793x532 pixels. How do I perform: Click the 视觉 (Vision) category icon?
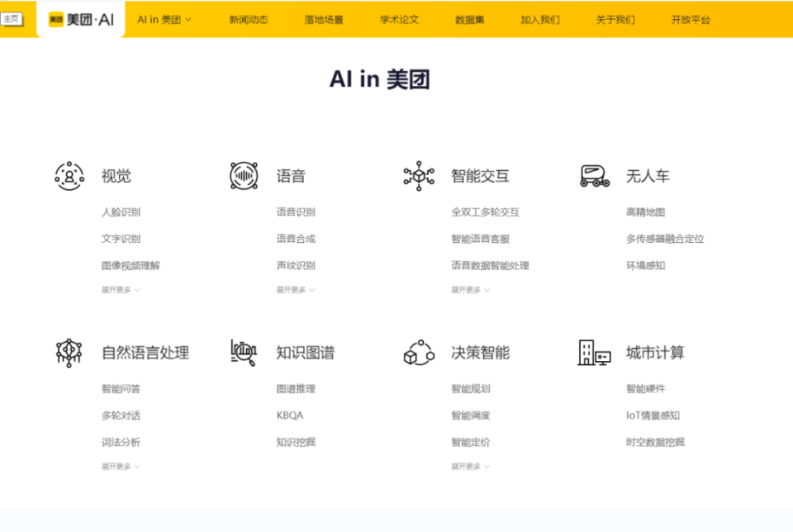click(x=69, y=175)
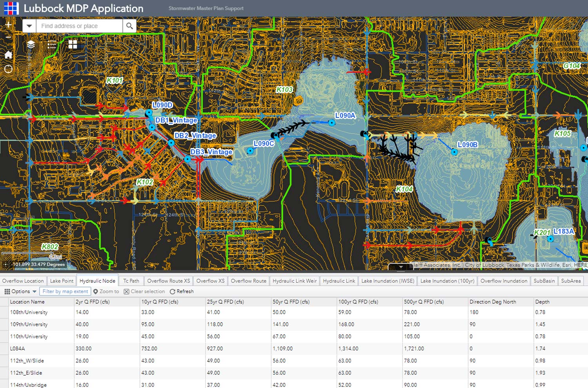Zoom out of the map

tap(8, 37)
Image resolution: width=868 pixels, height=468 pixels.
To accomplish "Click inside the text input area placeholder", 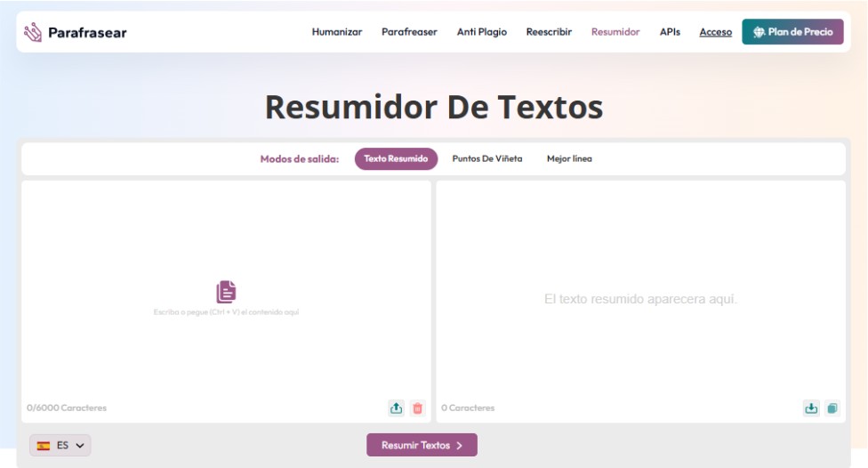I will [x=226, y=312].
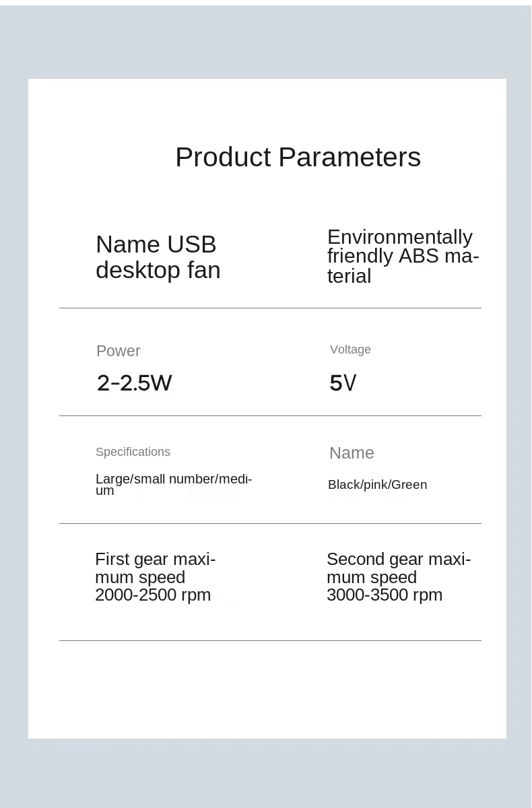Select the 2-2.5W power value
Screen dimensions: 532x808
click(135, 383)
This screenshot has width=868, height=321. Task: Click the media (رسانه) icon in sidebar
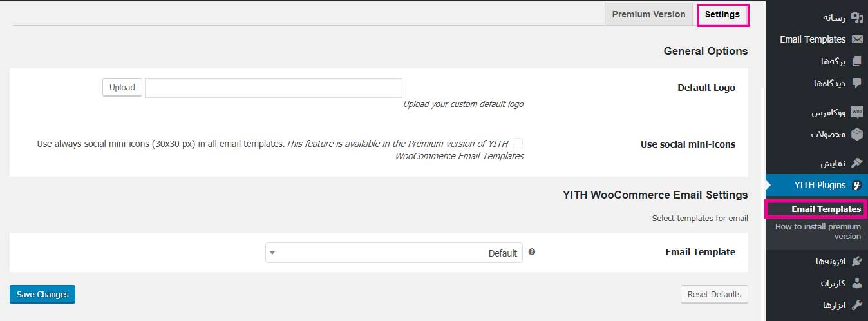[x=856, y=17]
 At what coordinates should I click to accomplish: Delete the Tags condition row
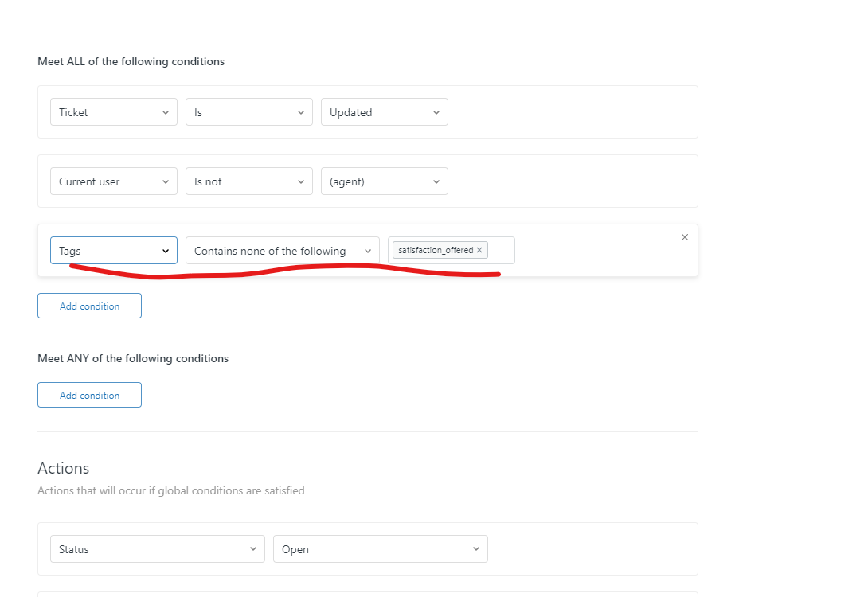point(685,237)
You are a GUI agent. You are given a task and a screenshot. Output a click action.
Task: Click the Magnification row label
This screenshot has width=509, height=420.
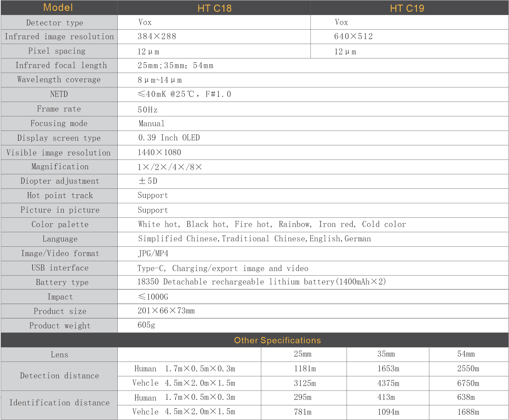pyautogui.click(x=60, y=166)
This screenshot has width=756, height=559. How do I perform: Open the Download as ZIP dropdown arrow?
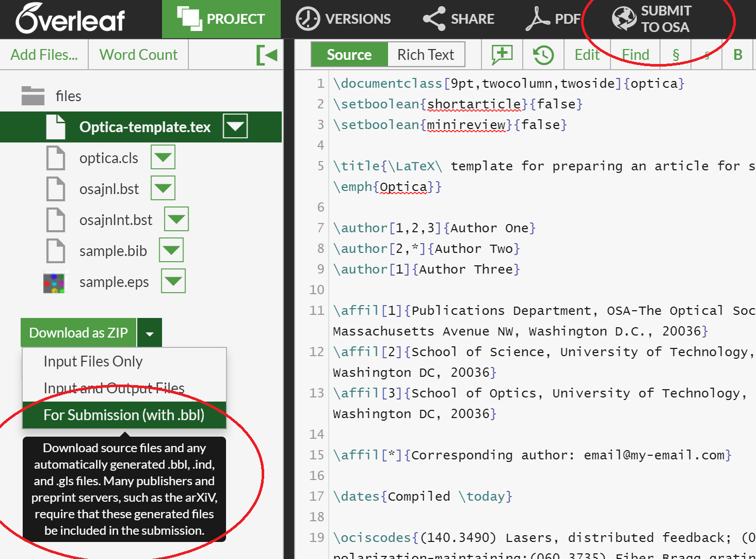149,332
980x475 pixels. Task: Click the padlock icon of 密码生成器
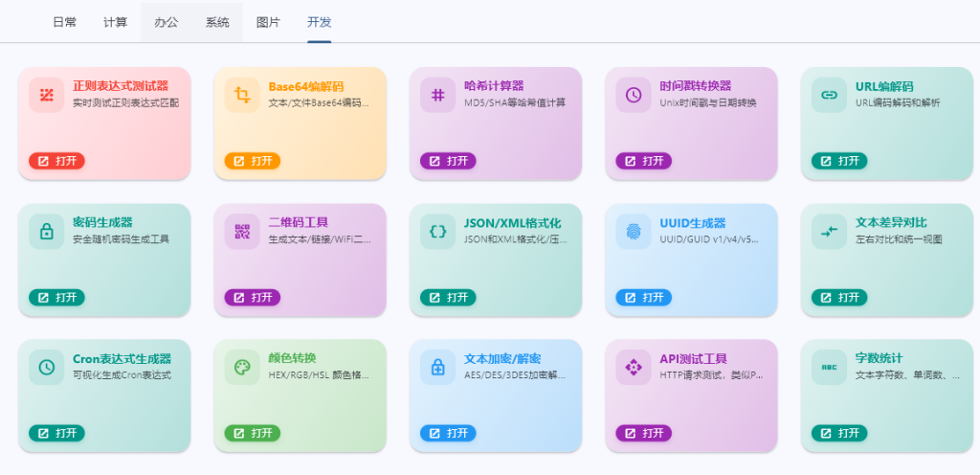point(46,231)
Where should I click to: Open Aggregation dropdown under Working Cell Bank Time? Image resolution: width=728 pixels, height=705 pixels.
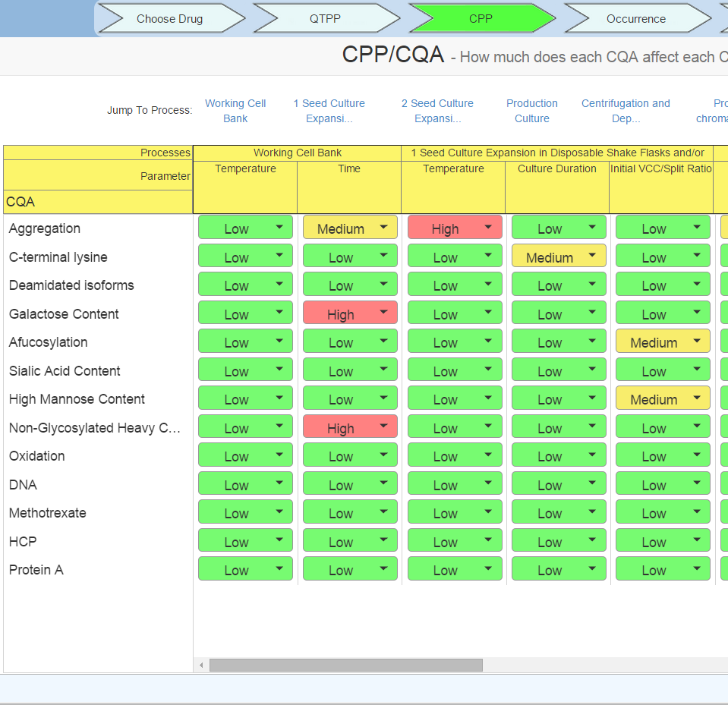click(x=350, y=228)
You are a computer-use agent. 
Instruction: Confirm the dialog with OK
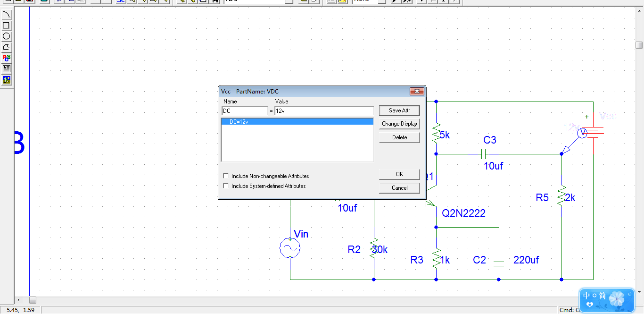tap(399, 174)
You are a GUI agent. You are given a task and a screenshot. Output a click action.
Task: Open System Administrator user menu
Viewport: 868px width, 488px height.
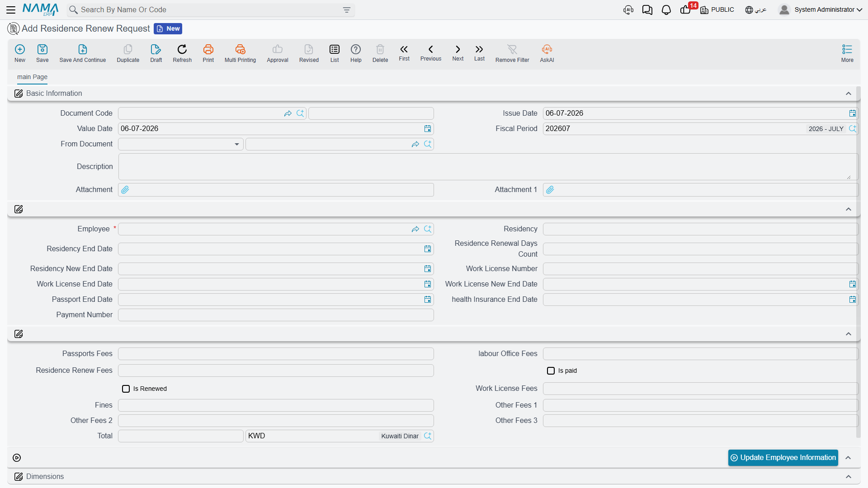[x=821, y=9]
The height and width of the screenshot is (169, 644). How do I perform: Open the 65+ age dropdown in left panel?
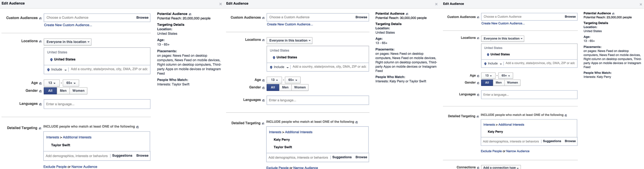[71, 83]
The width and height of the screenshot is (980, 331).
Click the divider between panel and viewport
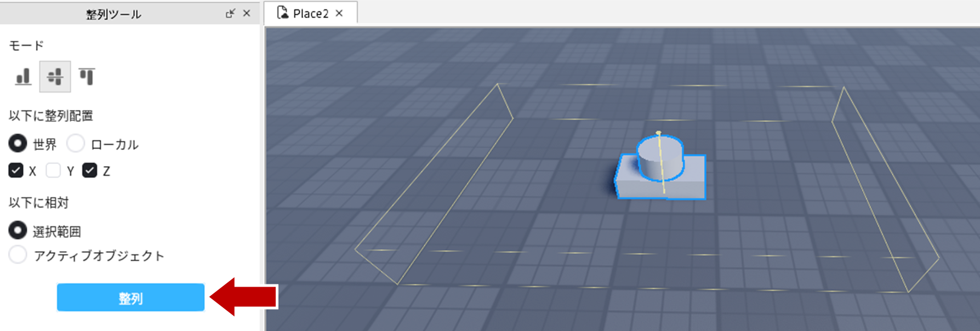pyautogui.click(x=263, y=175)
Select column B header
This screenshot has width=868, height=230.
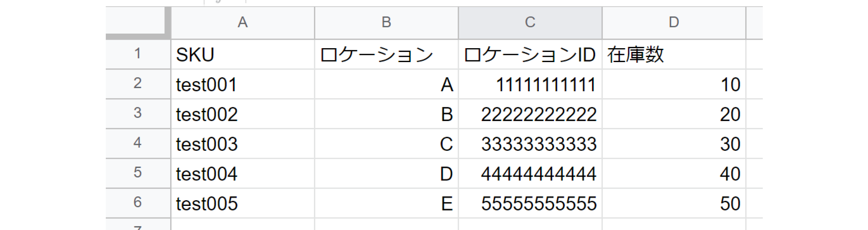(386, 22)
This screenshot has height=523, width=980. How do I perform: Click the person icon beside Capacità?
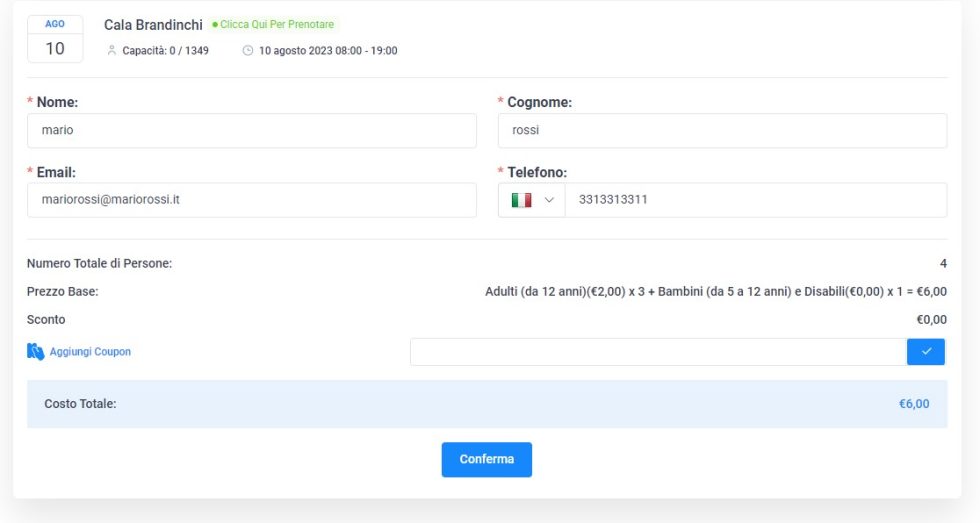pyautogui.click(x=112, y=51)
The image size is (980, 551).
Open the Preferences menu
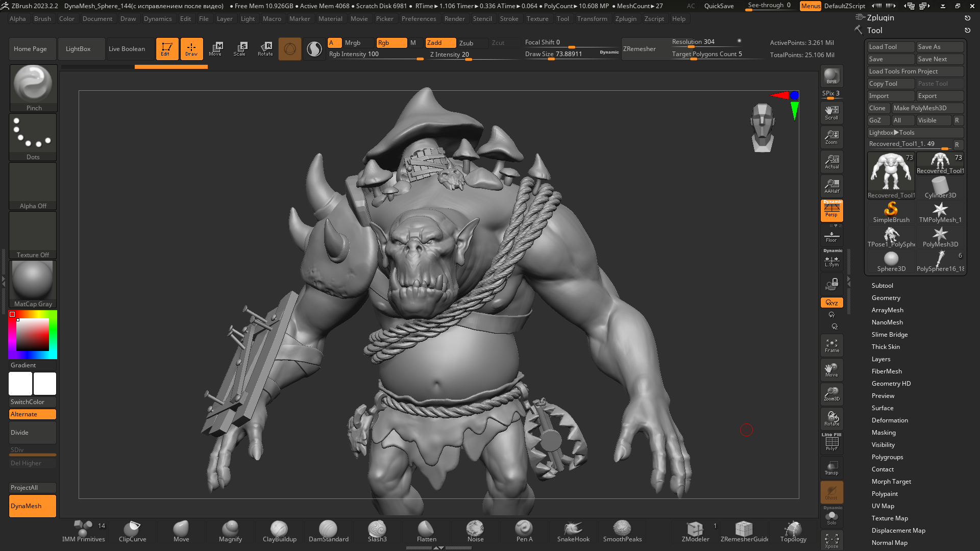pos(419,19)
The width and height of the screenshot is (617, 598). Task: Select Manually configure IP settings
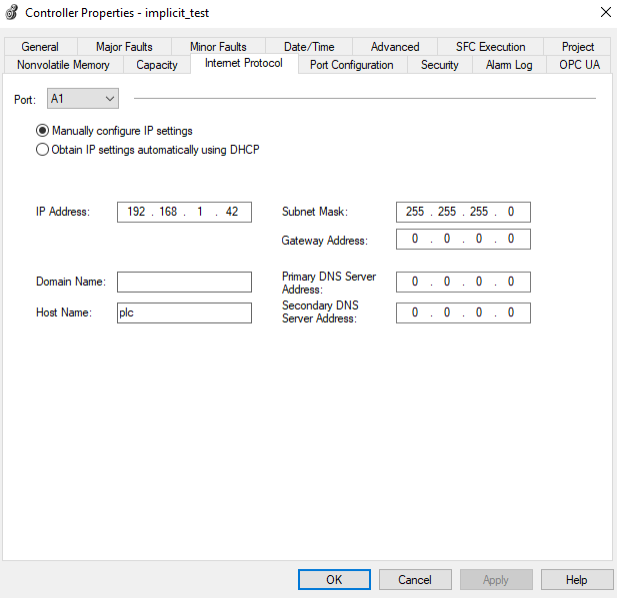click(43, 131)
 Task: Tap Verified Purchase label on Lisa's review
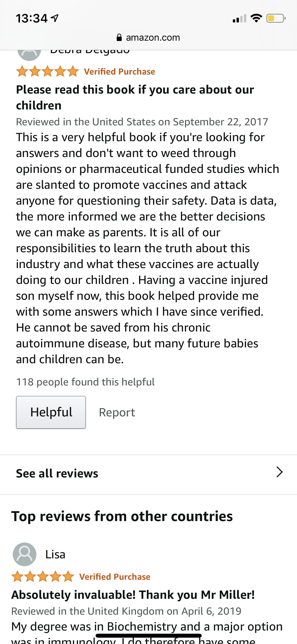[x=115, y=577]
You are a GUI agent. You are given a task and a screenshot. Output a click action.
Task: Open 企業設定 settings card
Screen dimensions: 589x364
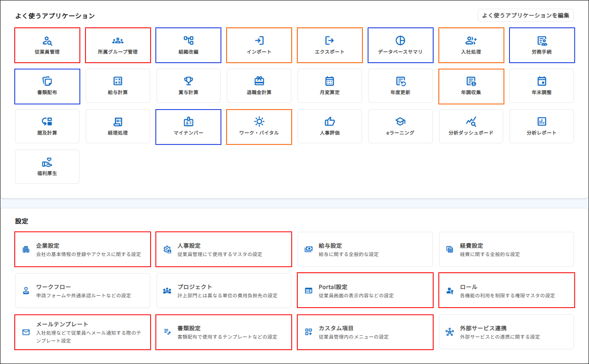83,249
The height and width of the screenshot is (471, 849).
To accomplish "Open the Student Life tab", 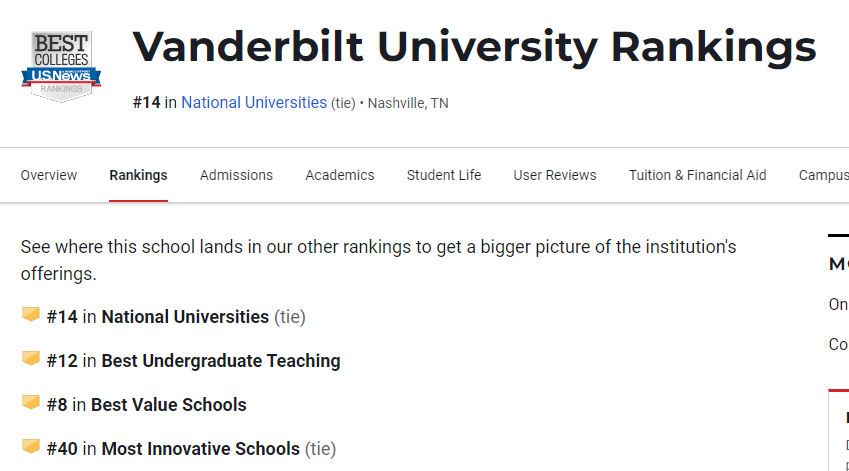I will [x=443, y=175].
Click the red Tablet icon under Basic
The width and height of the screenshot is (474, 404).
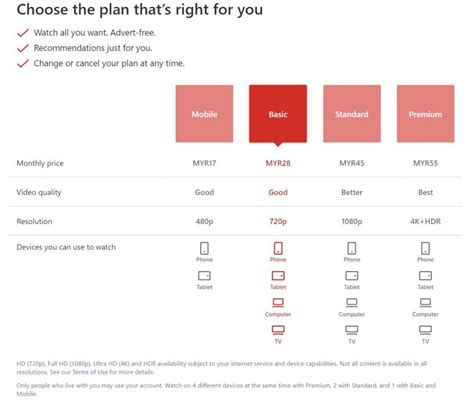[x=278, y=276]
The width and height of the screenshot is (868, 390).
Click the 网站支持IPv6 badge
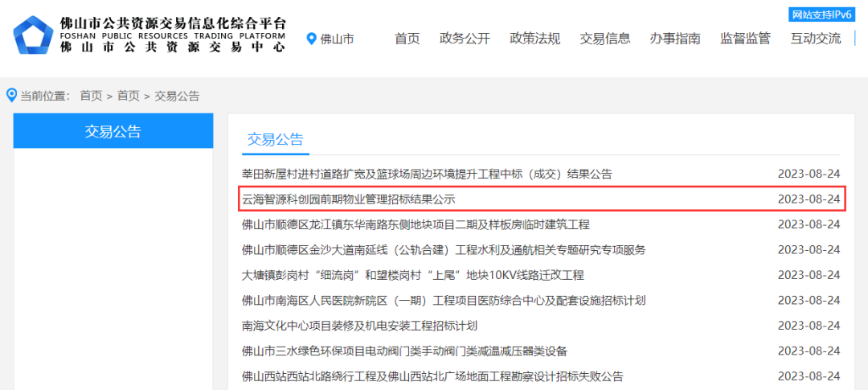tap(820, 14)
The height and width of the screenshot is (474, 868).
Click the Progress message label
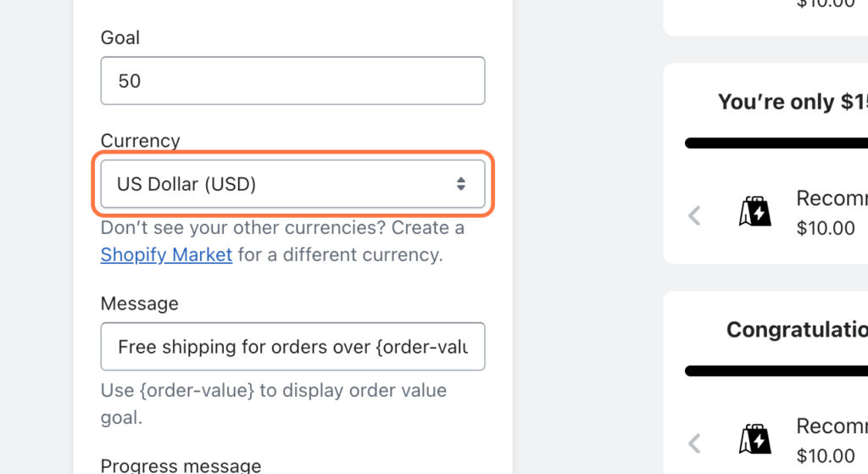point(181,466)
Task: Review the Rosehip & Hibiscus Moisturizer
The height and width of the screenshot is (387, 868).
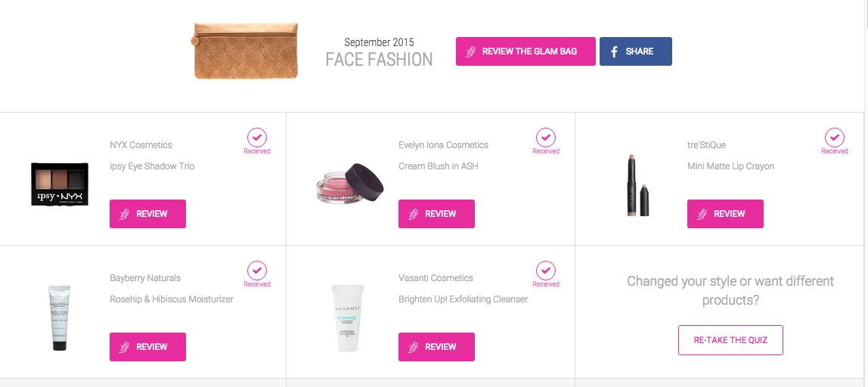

|---|

_TASK OBJECTIVE_:
Exact copy, pictures omitted: every line from the one holding "The height and width of the screenshot is (474, 868)." through the last line of the data above, and nothing else.

_EXERCISE RESPONSE_:
The height and width of the screenshot is (474, 868).
Click the Progress message label
point(181,466)
Task: Review the Rosehip & Hibiscus Moisturizer
The height and width of the screenshot is (387, 868).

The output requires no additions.